Image: Ainsely and daughter Charleigh with Associate Professor Tracy-Dudding-Byth 

A rare disease is a condition with a prevalence of less than 1 in 2,000. Although individually rare, these conditions are collectively common. Rare Disease Day on 28 February raises awareness of the 7,000 rare diseases and brings the rare disease community together.  

There are many challenges faced by people living with a rare disease, including that diagnosis is typically slow and often inaccurate. Parents, families, and health professionals often feel isolated with limited information about prognosis, management, or best practices. Only 5% of rare diseases have adequate treatments, and funding for scientific research can be scarce.   

As a clinical geneticist, HMRI researcher Associate Professor Tracy Dudding-Byth is involved in diagnosing and managing individuals and families with rare diseases. She also has a child with a rare disease. In 2012, she proudly worked with a small group of parents to co-found Rare Voices Australia, our national advocacy group for rare diseases.  

Associate Professor Dudding-Byth is also the director of the NSW Genetics of Learning Disability service and is involved in the genetic diagnosis of children with moderate to severe intellectual disability (ID). Following advanced genetic testing, 50–70% of her patients remain undiagnosed, and there are an estimated 2,000 developmental disorder genes still to be discovered. Individuals with changes in the same ID gene often share similar facial features. Identifying two or more people with the same facial features allows researchers to compare their DNA codes and discover new genes. Currently, doctors rely on manual face-matching techniques such as remembering similar people or presenting photographs to colleagues at medical meetings.  

The International FaceMatch platform allows parents and doctors worldwide to upload images of both diagnosed and undiagnosed patients with a syndromic form of ID for facial matching using computer vision technology. Associate Professor Dudding Byth was also honoured with a 2021 Research Australia Health and Medical Data Innovation award for developing this first-of-a-kind platform.  

Tracy has recently received an MRFF grant to research another rare disease called NF1 and is launching the Neurofibromatosis type 1 (NF1) cutaneous neurofibroma consortium this week. NF1 causes brown skin marks (café au lait spots) and benign (non-cancer) growths around the nerves called neurofibromas. NF1 is the most common neurogenetic condition, affecting 1 in 2,500 people.  

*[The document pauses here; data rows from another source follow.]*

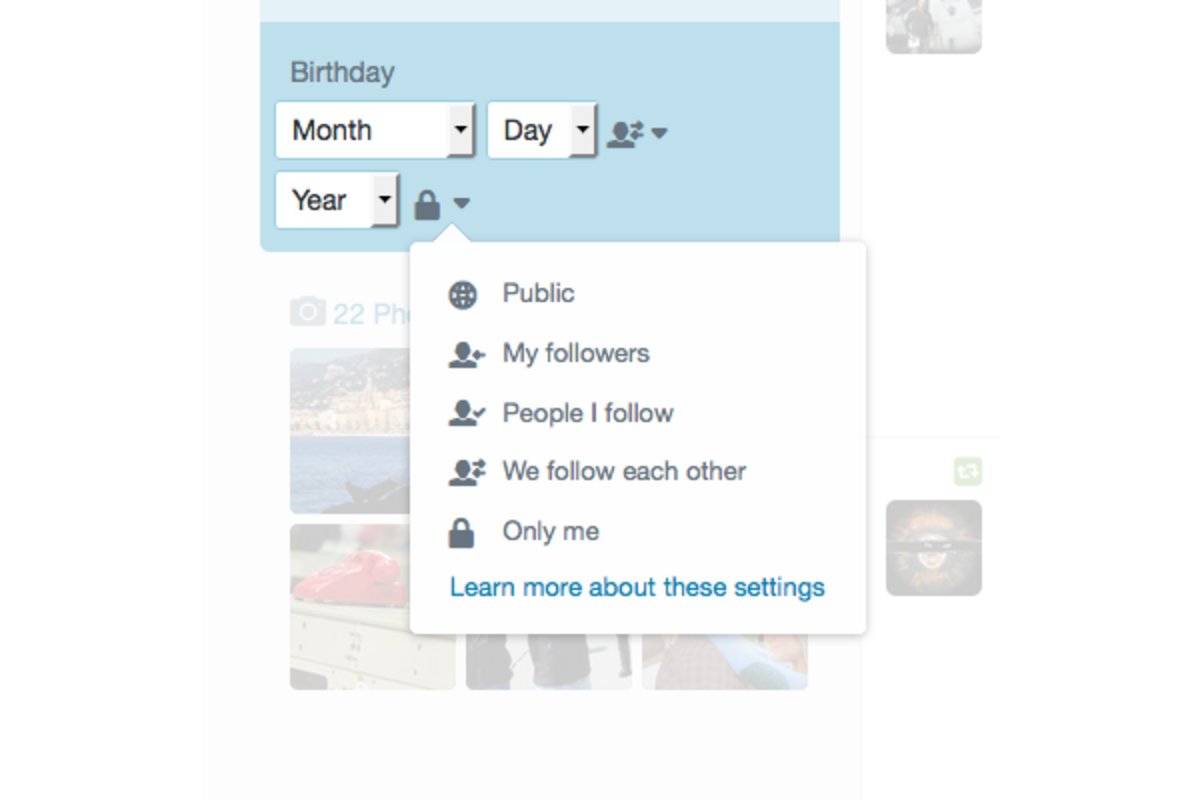This screenshot has height=800, width=1200.
Task: Open the coastal town photo thumbnail
Action: tap(349, 430)
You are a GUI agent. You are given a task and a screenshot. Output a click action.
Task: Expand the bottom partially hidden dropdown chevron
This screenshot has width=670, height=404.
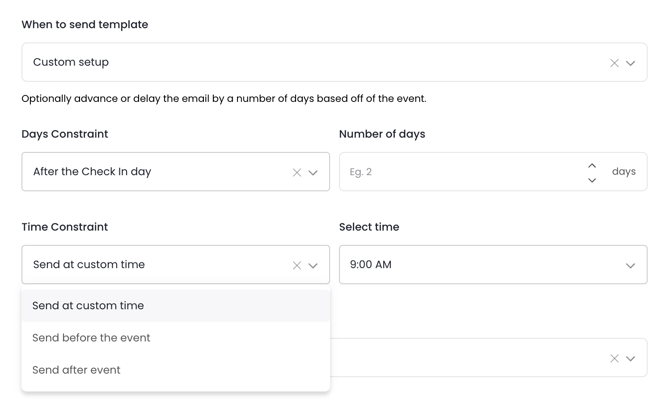coord(631,358)
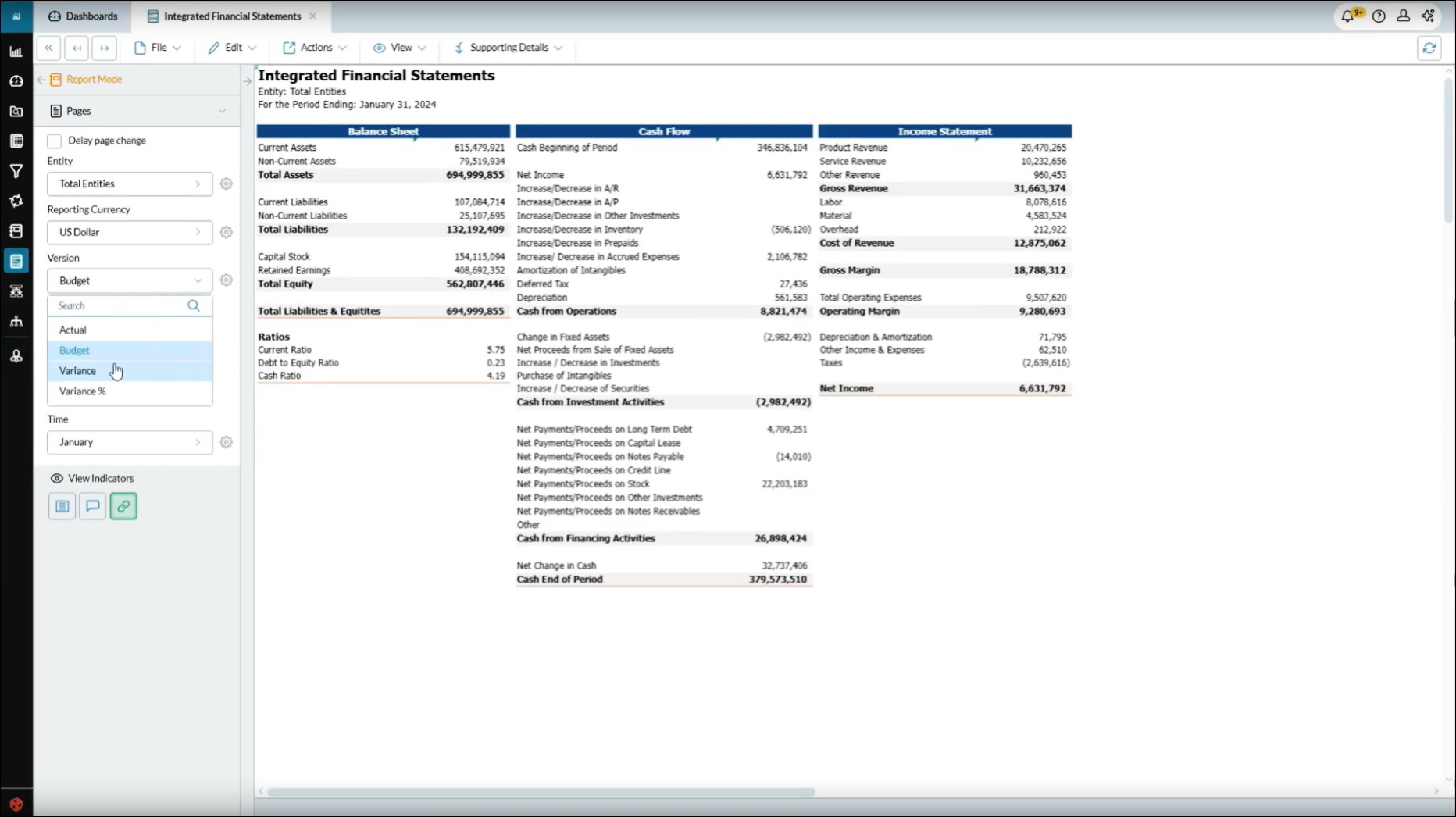The image size is (1456, 817).
Task: Click the Report Mode link
Action: tap(94, 79)
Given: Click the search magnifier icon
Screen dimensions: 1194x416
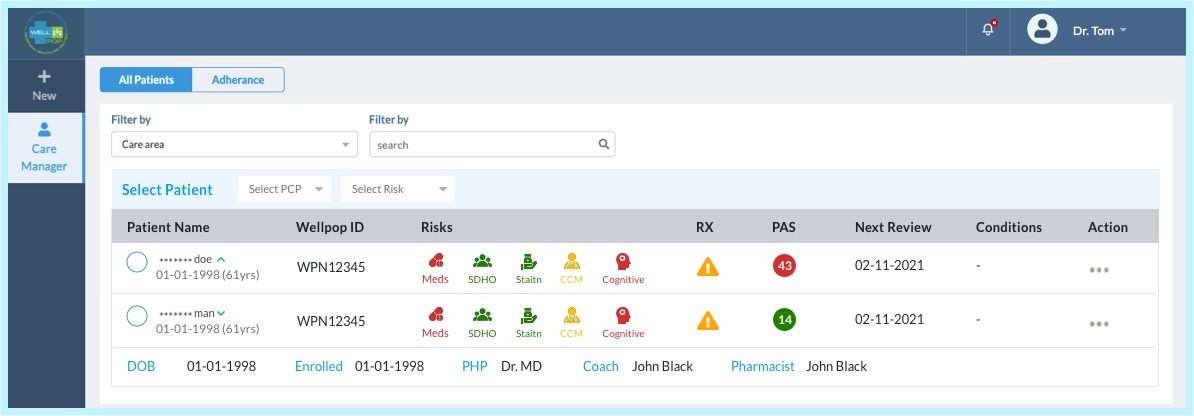Looking at the screenshot, I should (603, 144).
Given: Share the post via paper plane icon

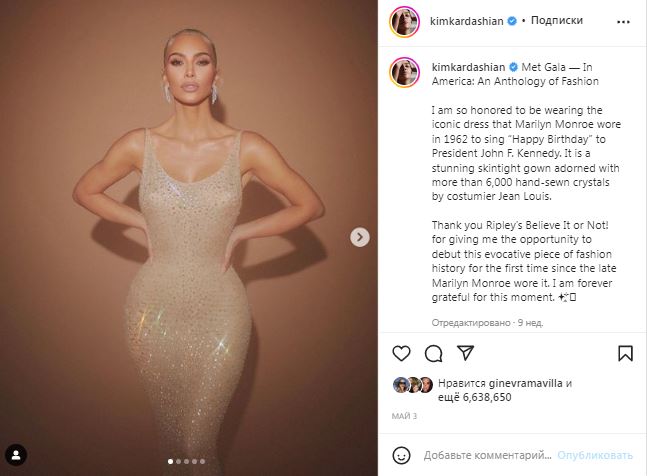Looking at the screenshot, I should 465,353.
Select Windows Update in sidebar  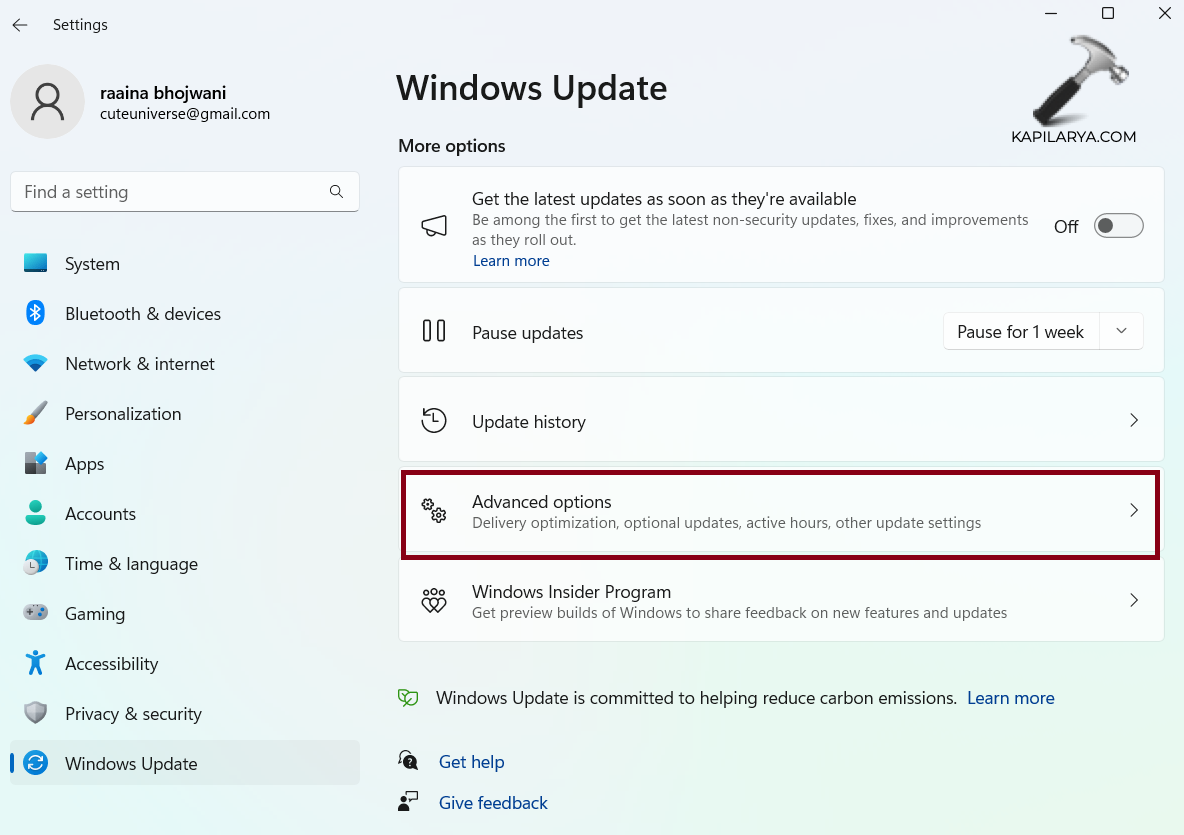[x=131, y=764]
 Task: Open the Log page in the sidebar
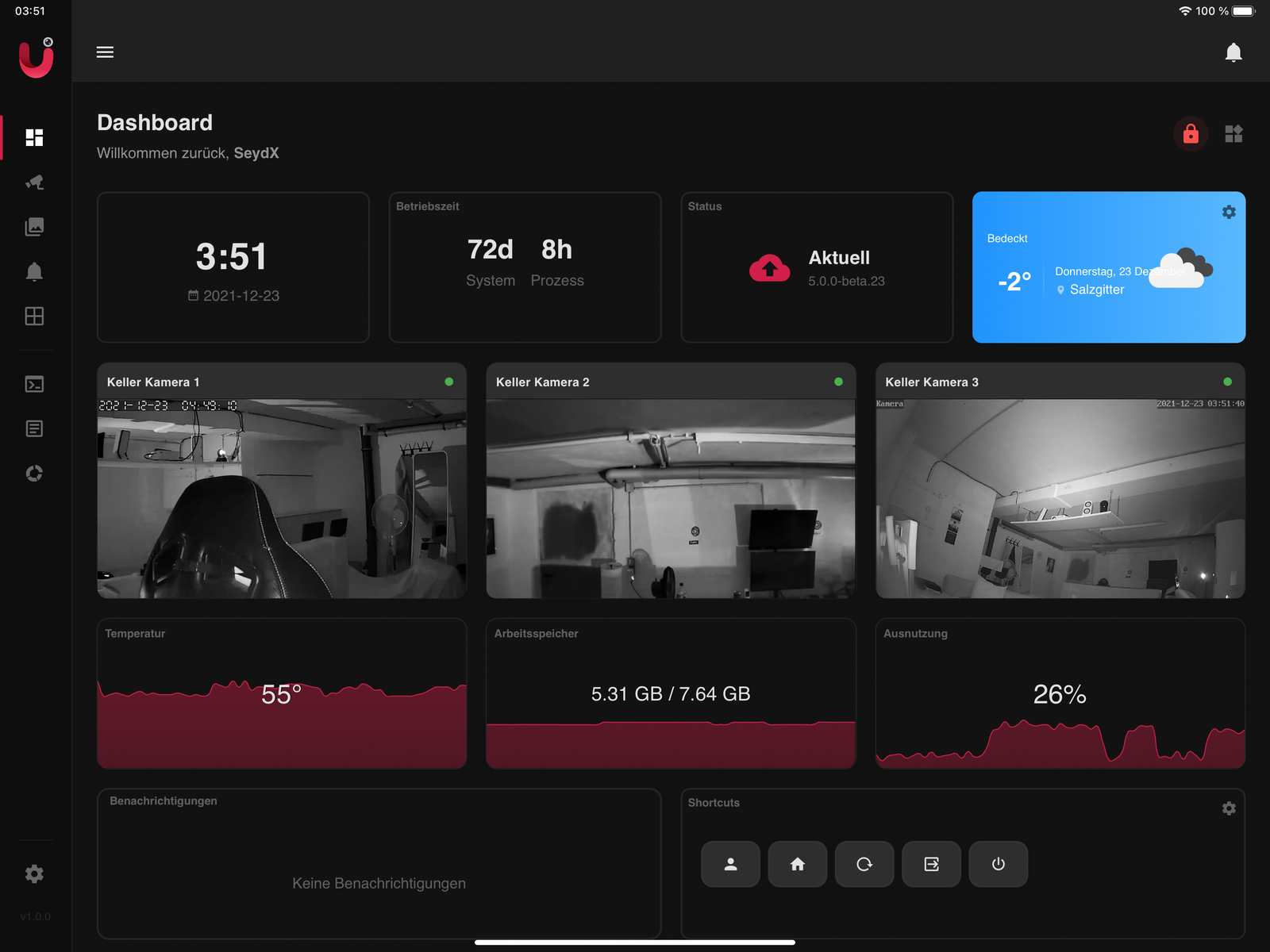coord(34,429)
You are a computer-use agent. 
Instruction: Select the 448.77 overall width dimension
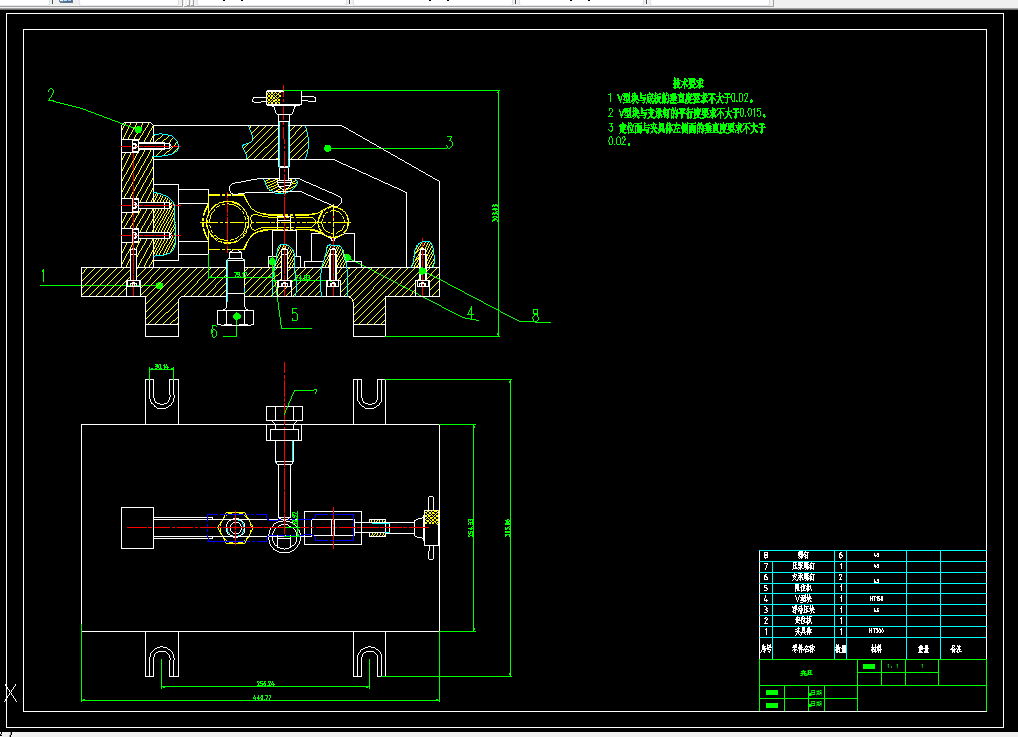pos(262,697)
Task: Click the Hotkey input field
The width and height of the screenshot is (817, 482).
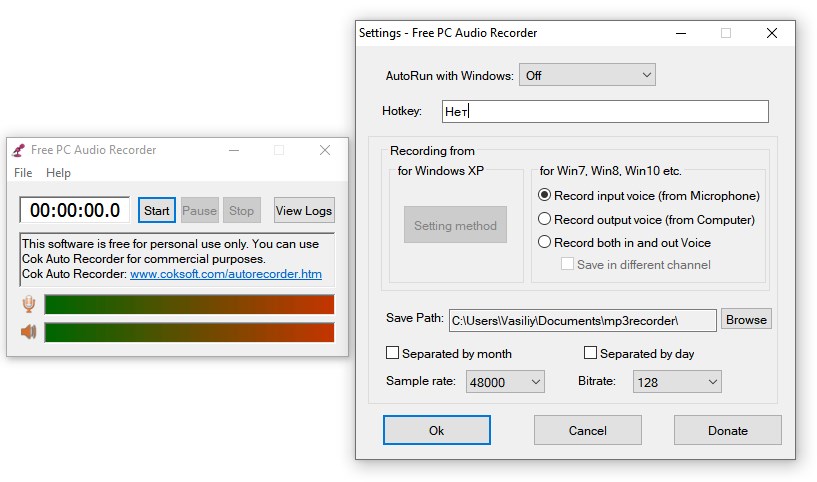Action: tap(605, 111)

Skin (cutaneous) neurofibromas are lumps in or under the skin. These skin lumps can cause distress for those affected, particularly if they appear in large numbers. It is difficult is knowing how many skin neurofibromas someone with NF1 will develop. We are researching why some people are mildly affected whereas others have many neurofibromas. We will be recruiting 2,000 adults with NF1 to understand how an individual’s genetic background affects the number of neurofibromas a person may develop.